August 12, 2017 | Posted by Steve Gustafson
Alice Through the Looking Glass

Netflix has been making headlines the last couple of weeks and not all of them have been good. While the purchase of comics publishing firm Millarworld was Netflix’s first company acquisition, reports have come out that Netflix also has acquired $20.54 billion in long and short-term debt.

That’s billion. Not million.

On top of that, Disney announced that they would be launching their own streaming service and breaking away from Netflix. The details are still being worked out.

Let’s start with the $20 billion. According to the Los Angeles Times, Netflix has paid out an unprecedented amount of cash to produce new shows in order to bring in subscribers and compete with Amazon, Hulu, and HBO. Netflix has over 104 million subscribers and their goal is to reach a point where 50% of their streaming offering is original content that they own so they can generate more future revenue. This year they will be spending close to $6 billion on original content alone.

Shouldn’t they be worried about their growing debt that was reported in the Los Angeles Times?

Turns out, it’s not as bad as it appears. Netflix responded to the story:

“The L.A. Times story inaccurately calculates our debt, counting our streaming obligations (i.e. our content contracts with studios) of $15.7b as debt, which it isn’t. The correct number: we have total gross debt of $4.8b vs. our equity market value of about $75b. They have since corrected the story.

“More context, the $15.7b is future content expenses that roll through the income statement over time. Every broadcaster, cable network and streamer that has licensing agreements uses the same structure. As a point of reference, Disney/ESPN has $49b in similar commitments for sports contracts.”

So Netflix is really about $4.8 billion in gross debt, and the $15.7 billion is money owed to studios via contracts, which is separate.

What about Disney?

Disney made waves when it said they would be pulling their titles off Netflix and ending their deal to start their own streaming service in 2019. This would be a huge blow to Netflix and make a dent in subscriptions as parents would most likely choose to subscribe to Disney.

To be clear, Marvel Television/Netflix shows like Jessica Jones, Luke Cage, Daredevil, Iron Fist and The Defenders will stay, as they are a separate deal.

Netflix has remained in “active discussions” with Disney about a deal for Lucasfilm and Marvel titles after the companies’ current movie-output deal expires in 2019, chief content officer Ted Sarandos said in an interview with Reuters.

Sarandos told Reuters that Disney’s streaming service was a “natural evolution” for media companies and added, “That’s why we got into the originals business five years ago, anticipating [negotiations to license content] may be not as easy a conversation with studios and networks.”

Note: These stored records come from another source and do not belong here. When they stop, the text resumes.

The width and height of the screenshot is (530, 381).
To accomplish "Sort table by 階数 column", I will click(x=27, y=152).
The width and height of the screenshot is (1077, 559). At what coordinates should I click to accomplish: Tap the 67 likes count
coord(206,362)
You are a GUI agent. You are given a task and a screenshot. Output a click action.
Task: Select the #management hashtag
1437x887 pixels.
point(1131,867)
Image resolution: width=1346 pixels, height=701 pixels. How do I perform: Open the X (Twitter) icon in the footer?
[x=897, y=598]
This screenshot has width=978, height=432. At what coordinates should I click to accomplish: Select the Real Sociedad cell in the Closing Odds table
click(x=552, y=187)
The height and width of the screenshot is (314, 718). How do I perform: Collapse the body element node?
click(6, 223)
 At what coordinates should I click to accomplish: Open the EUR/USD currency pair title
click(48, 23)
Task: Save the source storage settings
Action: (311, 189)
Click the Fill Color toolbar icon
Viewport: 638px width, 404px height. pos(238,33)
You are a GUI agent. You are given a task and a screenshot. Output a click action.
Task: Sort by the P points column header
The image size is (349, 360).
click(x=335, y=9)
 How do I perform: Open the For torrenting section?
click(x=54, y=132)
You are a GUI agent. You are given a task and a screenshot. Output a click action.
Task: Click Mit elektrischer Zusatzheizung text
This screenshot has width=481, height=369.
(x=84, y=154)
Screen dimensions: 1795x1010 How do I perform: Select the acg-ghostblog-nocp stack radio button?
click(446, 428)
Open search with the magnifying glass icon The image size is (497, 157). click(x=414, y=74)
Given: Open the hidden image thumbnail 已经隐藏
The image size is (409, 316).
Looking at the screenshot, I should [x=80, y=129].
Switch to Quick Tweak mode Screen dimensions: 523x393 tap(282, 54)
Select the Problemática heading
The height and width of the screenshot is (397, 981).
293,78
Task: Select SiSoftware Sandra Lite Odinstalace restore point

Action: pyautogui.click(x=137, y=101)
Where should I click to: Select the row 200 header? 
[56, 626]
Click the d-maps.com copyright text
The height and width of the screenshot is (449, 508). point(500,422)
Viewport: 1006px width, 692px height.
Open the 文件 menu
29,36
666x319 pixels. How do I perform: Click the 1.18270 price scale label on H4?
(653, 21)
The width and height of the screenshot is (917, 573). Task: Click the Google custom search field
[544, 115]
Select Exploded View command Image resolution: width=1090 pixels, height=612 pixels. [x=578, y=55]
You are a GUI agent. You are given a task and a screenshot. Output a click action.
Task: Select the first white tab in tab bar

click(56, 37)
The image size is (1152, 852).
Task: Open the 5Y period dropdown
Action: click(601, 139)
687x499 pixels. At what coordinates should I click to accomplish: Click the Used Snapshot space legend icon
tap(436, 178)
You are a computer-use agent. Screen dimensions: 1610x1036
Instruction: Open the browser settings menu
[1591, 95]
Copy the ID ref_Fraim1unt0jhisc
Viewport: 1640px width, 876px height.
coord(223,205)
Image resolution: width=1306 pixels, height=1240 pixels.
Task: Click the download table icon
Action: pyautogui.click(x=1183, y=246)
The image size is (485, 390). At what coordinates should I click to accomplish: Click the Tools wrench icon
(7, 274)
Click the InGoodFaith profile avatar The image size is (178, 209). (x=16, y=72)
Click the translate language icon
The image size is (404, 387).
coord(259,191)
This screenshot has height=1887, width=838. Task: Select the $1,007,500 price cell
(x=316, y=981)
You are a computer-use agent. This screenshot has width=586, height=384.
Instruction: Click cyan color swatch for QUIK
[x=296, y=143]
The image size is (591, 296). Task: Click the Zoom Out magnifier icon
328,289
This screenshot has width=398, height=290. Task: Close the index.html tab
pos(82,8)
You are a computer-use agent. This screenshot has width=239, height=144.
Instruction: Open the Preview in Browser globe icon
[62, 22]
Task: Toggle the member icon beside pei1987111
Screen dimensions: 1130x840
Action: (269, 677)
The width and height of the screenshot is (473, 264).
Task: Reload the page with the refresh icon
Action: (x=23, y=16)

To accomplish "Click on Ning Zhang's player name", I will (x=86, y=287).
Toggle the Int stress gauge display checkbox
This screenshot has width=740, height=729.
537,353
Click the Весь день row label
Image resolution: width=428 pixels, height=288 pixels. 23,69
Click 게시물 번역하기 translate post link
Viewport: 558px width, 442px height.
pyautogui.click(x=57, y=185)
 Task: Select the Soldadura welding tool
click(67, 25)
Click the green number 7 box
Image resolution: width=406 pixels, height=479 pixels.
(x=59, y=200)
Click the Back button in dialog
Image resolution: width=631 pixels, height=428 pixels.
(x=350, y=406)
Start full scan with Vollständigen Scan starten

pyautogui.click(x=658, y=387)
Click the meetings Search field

It’s a growing period for Netflix, as shares dropped after the Disney announcement; after hitting record highs last month, Netflix’s stock has dropped 7% since Monday.

While Disney’s announcement wasn’t the best of news, it does leave room for opportunity and it looks like Netflix is working hard to keep some sort of partnership. The Millarworld purchase is an intriguing step in the right direction.

Netflix has changed the Hollywood landscape and how people get their entertainment. Expect a couple more surprises in the near future to get a gauge on Netflix’s future.

What are your thoughts on Disney’s announcement and how it will impact Netflix?